A campus tour leads to a partnership in Africa
ANN ARBOR—Janis Miller was in the middle of a busy fall semester when a colleague knocked on her office door and asked if she could escort a visiting physician from Africa around the campus. The doctor’s name was Denis Mukwege.
“The first thing I said was, ‘How do I pronounce that?”‘ said Miller, an associate professor at the University of Michigan School of Nursing. “This was so not planned.

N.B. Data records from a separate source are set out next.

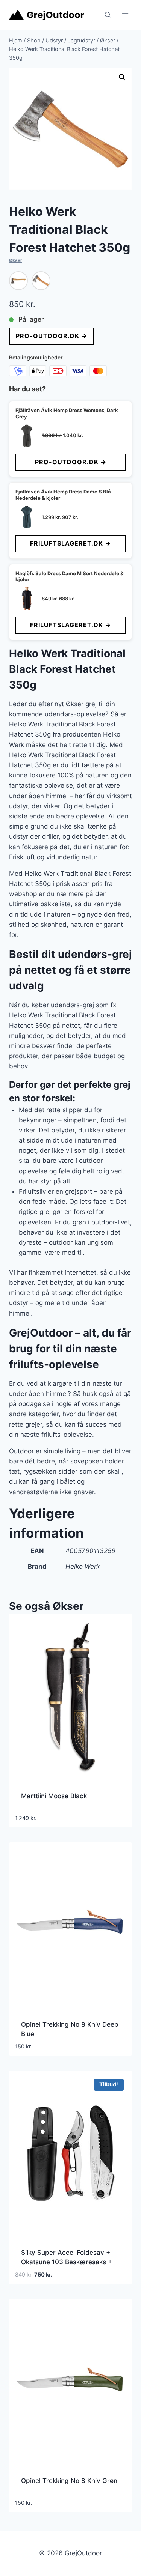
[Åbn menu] (125, 15)
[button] (122, 77)
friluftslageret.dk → (70, 543)
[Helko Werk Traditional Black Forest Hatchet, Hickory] (18, 280)
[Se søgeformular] (107, 15)
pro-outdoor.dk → (51, 336)
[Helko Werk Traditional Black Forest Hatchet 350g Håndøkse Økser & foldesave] (41, 280)
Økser (15, 260)
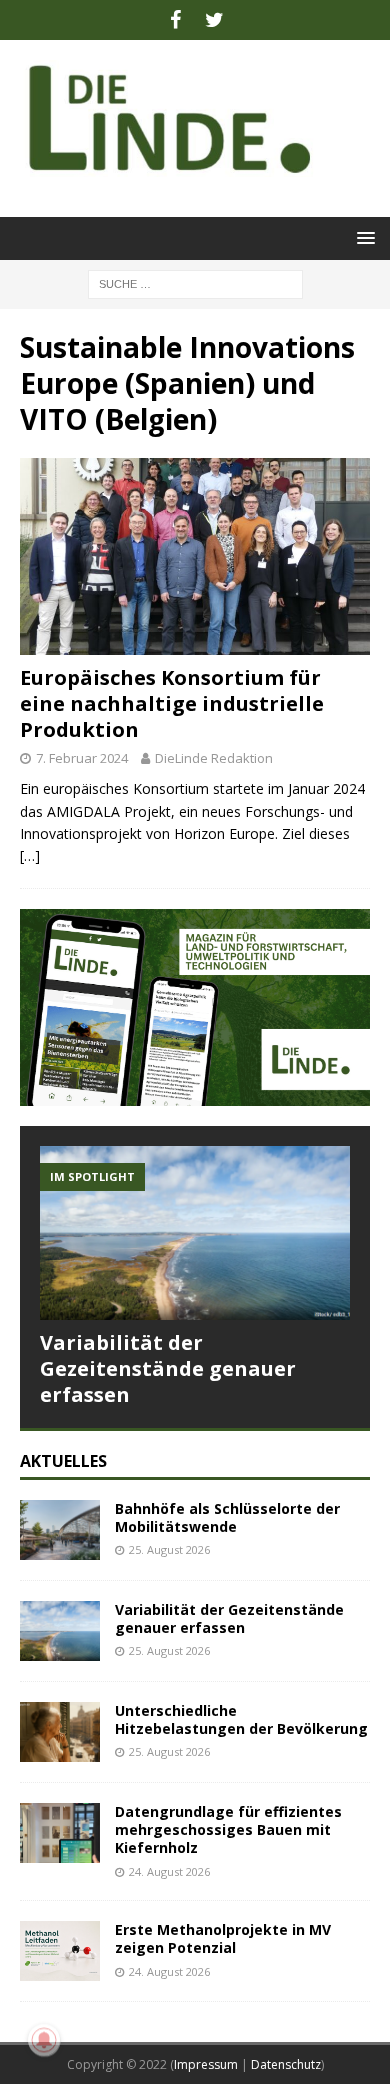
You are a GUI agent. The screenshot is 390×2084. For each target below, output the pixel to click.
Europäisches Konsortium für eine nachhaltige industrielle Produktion (172, 703)
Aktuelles (63, 1461)
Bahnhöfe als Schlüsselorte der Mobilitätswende (227, 1517)
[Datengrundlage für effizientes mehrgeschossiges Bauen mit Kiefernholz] (60, 1833)
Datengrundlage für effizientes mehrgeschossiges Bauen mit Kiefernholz (228, 1829)
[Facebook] (175, 20)
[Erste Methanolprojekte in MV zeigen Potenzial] (60, 1951)
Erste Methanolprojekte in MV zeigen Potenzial (223, 1938)
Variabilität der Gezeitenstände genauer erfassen (168, 1368)
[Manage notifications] (44, 2040)
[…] (30, 855)
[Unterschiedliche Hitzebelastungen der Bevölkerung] (60, 1732)
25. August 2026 (169, 1549)
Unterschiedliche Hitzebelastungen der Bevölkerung (241, 1719)
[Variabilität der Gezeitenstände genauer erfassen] (195, 1233)
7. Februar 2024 (82, 758)
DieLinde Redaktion (214, 758)
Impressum (206, 2064)
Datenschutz (286, 2064)
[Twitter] (214, 20)
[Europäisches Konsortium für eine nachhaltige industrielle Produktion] (195, 556)
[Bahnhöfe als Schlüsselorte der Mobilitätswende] (60, 1530)
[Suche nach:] (195, 282)
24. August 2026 (169, 1871)
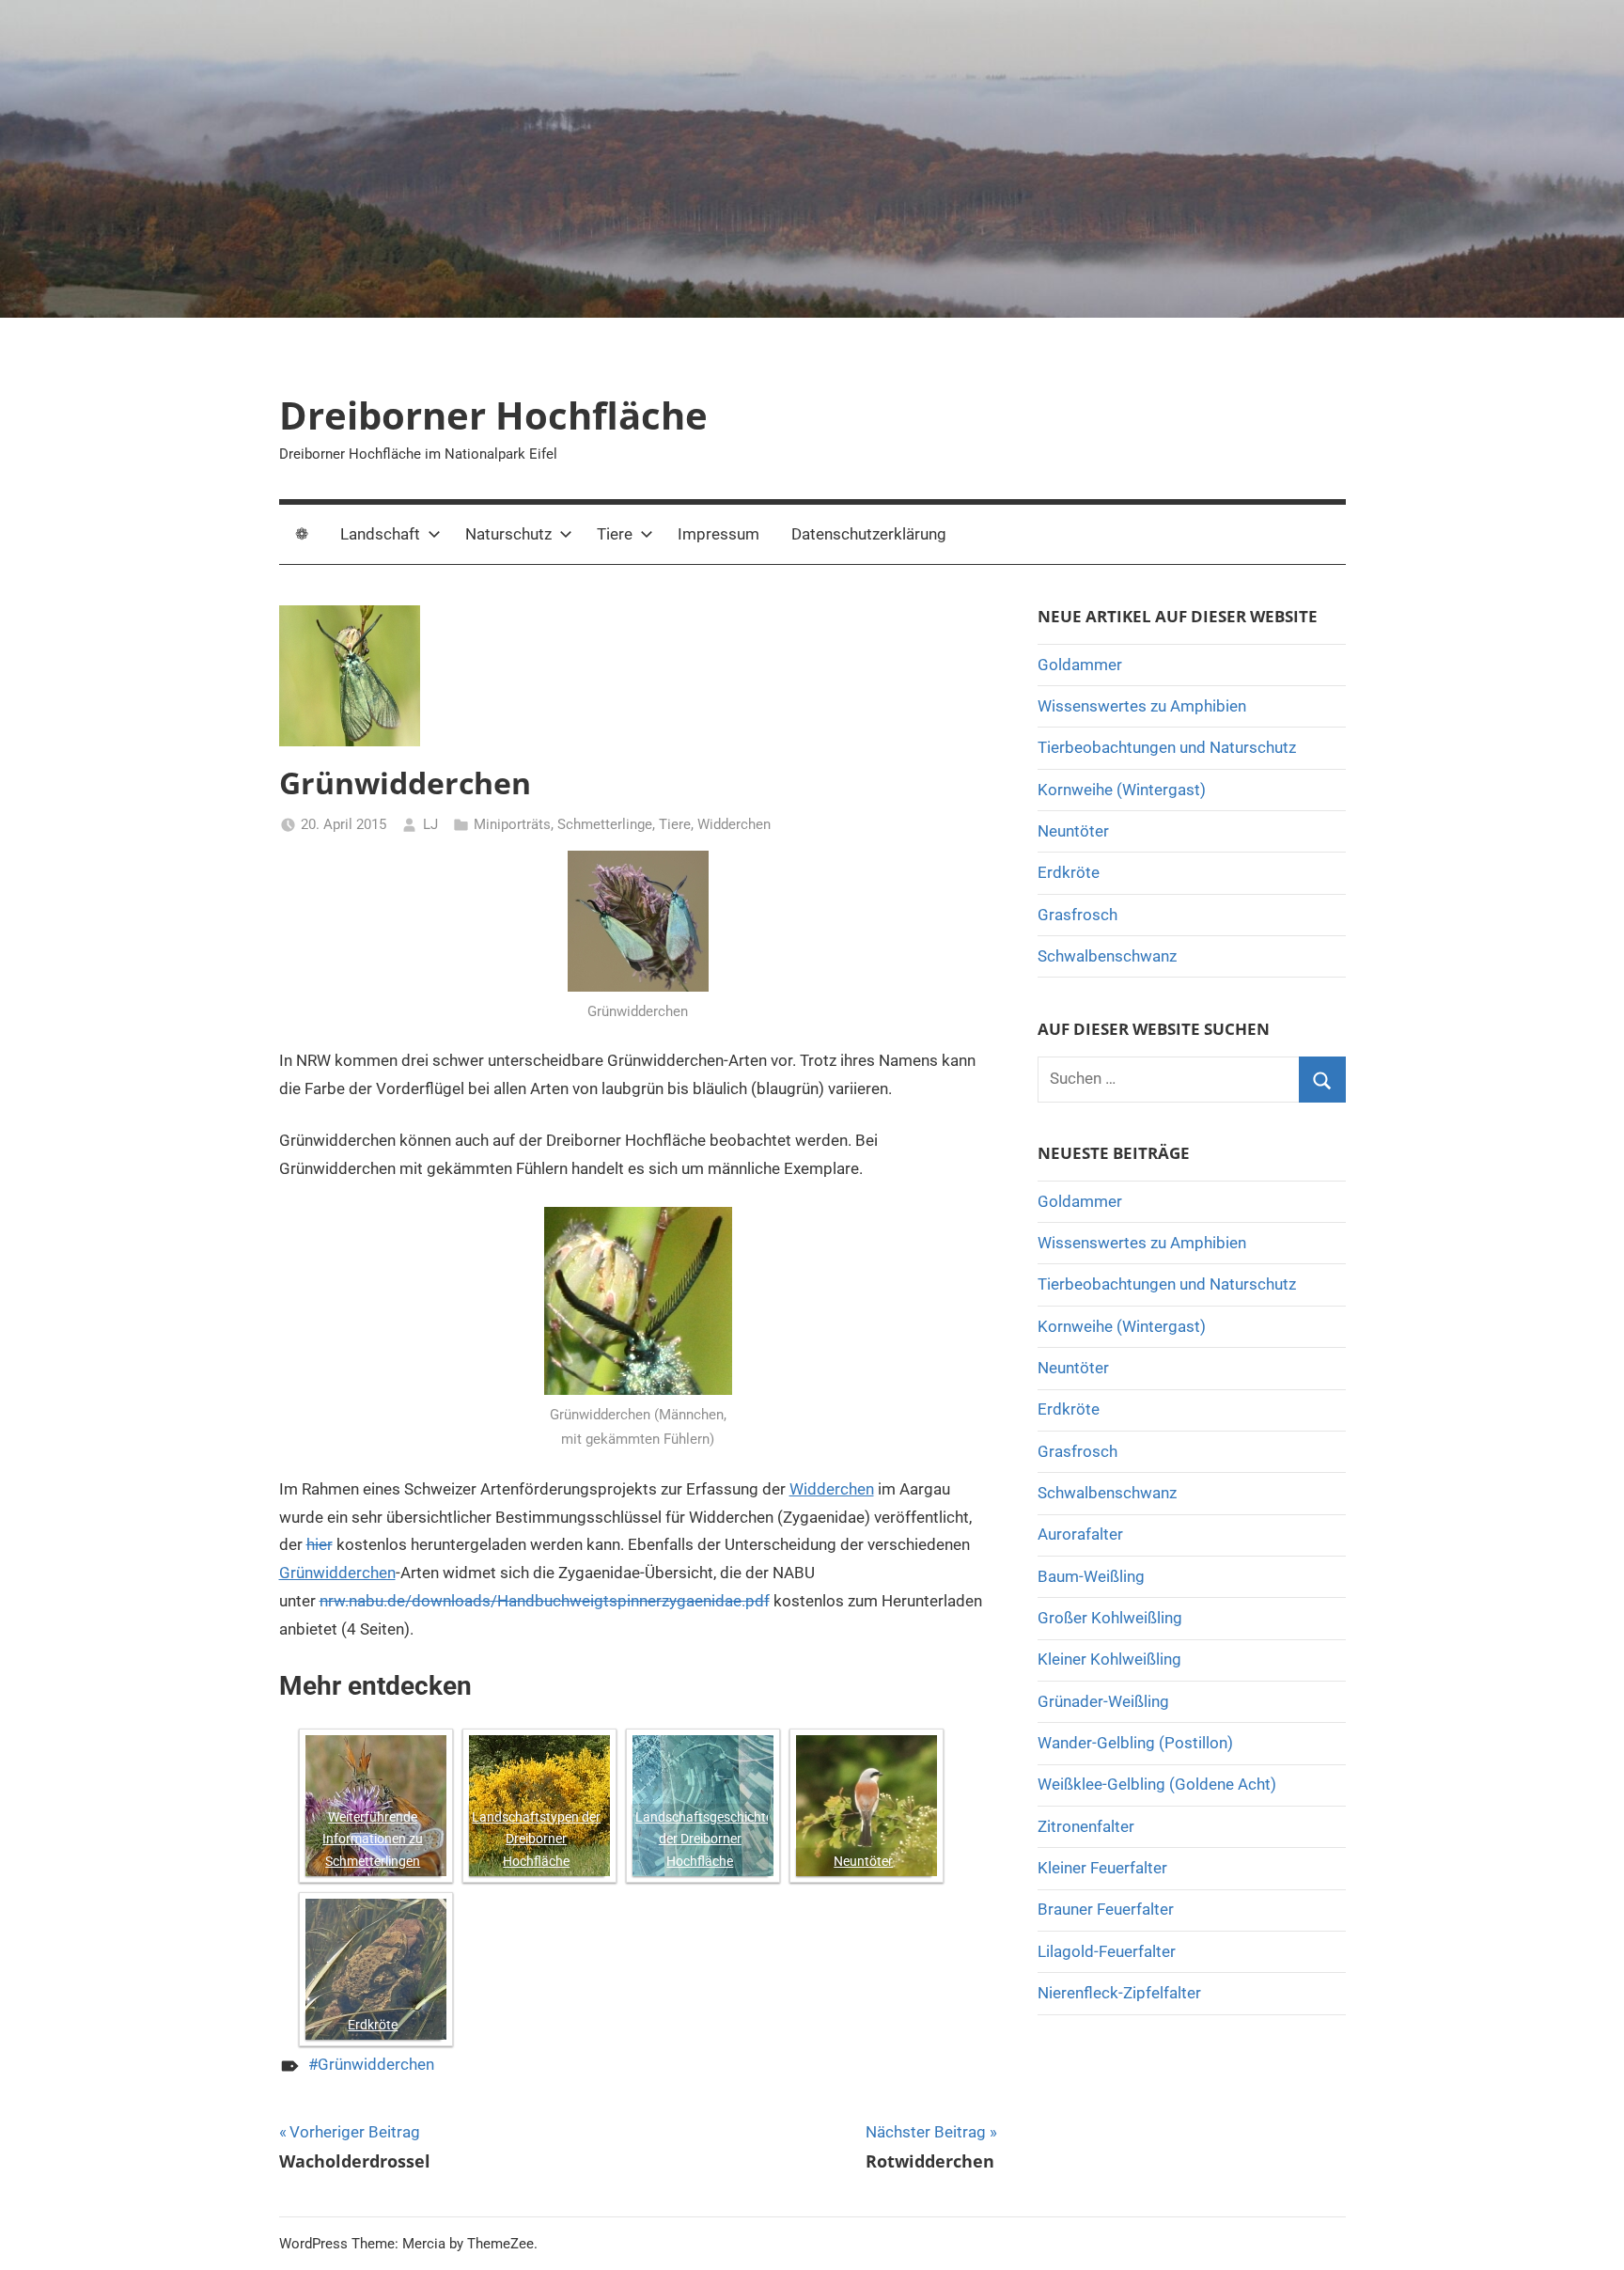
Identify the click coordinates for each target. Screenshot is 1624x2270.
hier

I was supposed to be somewhere else, some routine meetings.”
She spent the day with the doctor from the Democratic Republic of Congo, and although she couldn’t speak French and his English was limited, the two clicked.
Mukwege (pronounced Mook-WAY-gay) was visiting U-M to receive the Wallenberg Medal, a humanitarian award that honors Raoul Wallenberg—an alumnus who saved tens of thousands of Jews during World War II.
Miller said she was impressed with how Mukwege took up the rallying cry of Wallenberg that “one can make a difference.” He asked everyone he met that day to do just one thing that would make a difference.
“The request felt very personal,” said Miller, who is also a research associate professor in obstetrics and gynecology at the U-M Medical School.
About a year later, Miller was on a flight to Mukwege’s homeland in central Africa, her first trip to the continent.
That chance meeting on the autumn day in 2010 has since grown into a vital partnership with Panzi Hospital, founded by Mukwege. The institution near the eastern city of Bukavu has developed a global reputation for caring for women in one of the most dangerous places in the world for females.
Miller and other U-M professors from nursing, public health, business and social work have been helping to develop training and research programs at Panzi Hospital. The latest development in the relationship involves Mukwege’s son, Alain, who earlier this year became a visiting scholar and research associate at U-M’s School of Nursing.
The rape capital of the world. That’s what the Democratic Republic of Congo is often called. And this pains Alain Mukwege.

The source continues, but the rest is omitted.